» **Assignment**
Which of the lines in the data mention the string "will"? List them all.

Records drawn from a dataset:
☆ ☆ ☆
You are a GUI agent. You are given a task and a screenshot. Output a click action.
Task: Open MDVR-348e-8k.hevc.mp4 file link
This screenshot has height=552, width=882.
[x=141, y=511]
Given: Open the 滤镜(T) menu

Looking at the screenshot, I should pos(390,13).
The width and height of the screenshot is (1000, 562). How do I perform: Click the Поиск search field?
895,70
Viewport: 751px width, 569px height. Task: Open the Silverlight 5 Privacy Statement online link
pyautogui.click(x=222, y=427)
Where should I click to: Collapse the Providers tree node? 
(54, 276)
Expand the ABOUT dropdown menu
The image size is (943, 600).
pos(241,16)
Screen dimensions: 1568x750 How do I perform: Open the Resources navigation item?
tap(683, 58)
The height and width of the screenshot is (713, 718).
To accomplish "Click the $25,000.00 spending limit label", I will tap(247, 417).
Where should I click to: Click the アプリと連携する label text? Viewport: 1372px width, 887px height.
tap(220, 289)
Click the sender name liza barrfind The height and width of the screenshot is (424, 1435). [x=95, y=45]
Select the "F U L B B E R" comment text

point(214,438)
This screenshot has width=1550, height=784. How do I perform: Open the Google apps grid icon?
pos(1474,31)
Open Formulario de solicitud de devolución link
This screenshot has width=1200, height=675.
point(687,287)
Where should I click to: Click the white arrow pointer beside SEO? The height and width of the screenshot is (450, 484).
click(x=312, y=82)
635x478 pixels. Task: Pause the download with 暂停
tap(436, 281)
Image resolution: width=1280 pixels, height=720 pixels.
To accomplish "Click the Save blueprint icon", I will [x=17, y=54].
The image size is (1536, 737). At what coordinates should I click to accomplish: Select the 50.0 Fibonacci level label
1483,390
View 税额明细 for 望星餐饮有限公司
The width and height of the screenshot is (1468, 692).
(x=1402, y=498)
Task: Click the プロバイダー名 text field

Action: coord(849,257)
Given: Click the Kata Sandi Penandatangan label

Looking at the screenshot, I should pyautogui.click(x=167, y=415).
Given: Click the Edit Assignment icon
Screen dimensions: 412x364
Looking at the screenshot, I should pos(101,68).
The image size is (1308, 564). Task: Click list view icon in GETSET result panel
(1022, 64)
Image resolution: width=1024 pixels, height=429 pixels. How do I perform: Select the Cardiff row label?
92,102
☆ ☆ ☆
» **Reply**
To accomplish "Click the $25,000.00 spending limit label", I will tap(247, 417).
To accomplish "Click the Save blueprint icon", I will [x=17, y=54].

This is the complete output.